Prof. Diego Araujo Azzi

BRI/CECS

2018.3

Aula 3 (26/09)

Introdução teórica - Sociedade Civil Global

Leitura base:

BUDINI, Terra. Atores, processos e diferenças conceituais nos debates sobre “sociedade civil

global”. Revista de Estudos Internacionais (REI), Vol. 2 (1), 2011.

KALDOR, Mary. The idea of global civil society. International affairs, vol. 79, n. 3, p. 583-593, 2003.

Leitura complementar:

NOUR, Soraya. Cosmopolismo. Kant, os kantianos e as relações internacionais. Contexto

Internacional, vol. 25, Rio de Janeiro, 2003.

COSTA, Sérgio. Democracia Cosmopolita: deficits conceituais e equivocos politicos. RBCS, Vol. 18 no. 53 outubro, 2003.

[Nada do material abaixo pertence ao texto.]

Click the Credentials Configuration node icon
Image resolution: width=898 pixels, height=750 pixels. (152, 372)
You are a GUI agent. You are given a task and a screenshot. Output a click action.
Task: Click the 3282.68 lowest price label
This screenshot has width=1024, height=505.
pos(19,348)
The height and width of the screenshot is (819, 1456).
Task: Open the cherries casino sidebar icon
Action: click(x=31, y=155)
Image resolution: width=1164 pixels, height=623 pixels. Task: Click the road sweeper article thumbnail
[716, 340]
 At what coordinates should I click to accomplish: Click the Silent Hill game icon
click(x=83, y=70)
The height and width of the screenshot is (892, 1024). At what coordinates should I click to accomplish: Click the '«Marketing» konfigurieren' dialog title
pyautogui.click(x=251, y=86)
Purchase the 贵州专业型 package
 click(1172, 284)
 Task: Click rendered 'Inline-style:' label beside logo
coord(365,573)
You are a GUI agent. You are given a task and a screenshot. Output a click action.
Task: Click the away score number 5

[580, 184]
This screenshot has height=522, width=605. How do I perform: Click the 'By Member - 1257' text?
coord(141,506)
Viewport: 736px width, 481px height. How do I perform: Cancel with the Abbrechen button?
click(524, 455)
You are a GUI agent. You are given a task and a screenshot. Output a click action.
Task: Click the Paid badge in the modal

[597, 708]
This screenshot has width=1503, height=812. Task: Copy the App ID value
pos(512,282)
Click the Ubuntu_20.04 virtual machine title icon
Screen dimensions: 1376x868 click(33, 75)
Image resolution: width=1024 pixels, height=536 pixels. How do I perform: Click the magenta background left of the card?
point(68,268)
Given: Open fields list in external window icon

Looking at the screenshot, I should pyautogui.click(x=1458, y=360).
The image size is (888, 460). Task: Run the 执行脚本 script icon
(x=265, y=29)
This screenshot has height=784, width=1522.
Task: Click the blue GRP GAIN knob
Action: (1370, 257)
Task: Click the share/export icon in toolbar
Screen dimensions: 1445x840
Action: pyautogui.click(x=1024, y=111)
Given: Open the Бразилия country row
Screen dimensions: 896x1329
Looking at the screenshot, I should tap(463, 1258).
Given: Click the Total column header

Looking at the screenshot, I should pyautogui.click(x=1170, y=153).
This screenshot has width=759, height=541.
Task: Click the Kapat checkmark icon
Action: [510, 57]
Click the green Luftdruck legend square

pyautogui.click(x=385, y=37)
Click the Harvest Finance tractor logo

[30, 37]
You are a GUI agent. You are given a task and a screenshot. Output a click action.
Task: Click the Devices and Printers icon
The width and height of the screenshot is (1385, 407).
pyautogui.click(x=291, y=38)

Introdução teórica – Sociedade Civil Global

Todas as concepções de sociedade civil e sociedade civil global incluem duas dimensões: normativa e descritiva

Não existe uma definição única de sociedade civil e nem de sociedade civil global.

Essa sua ambiguidade é parte da sua atratividade aos pesquisadores e o debate sobre o seu significado é parte da sua existência

A reinvenção do termo sociedade civil nos anos 1970 e 1980, simultaneamente na América Latina e na Europa oriental tem relação com o contexto global seguinte - as mudanças sociais, políticas e econômicas acontecendo após 1989

Anos 1990: acontecimentos diversos, como

- o fim da Guerra Fria,

- a crescente internacionalização da economia capitalista,

- políticas de ajustes estruturais visando à desregulamentação política da economia (incluindo o mercado de trabalho),

- a crescente integração dos mercados financeiros,

- a harmonização das leis e dos sistemas jurídicos nacionais nas áreas de proteção a contratos e investimentos,

- a revolução nas tecnologias de comunicação e informação

Contexto de discursos e expectativas otimistas sobre os processos de globalização e mudanças no sistema internacional e em torno da interdependência e da cooperação no cenário internacional (F. Fukuyama, O fim da história e o último Homem).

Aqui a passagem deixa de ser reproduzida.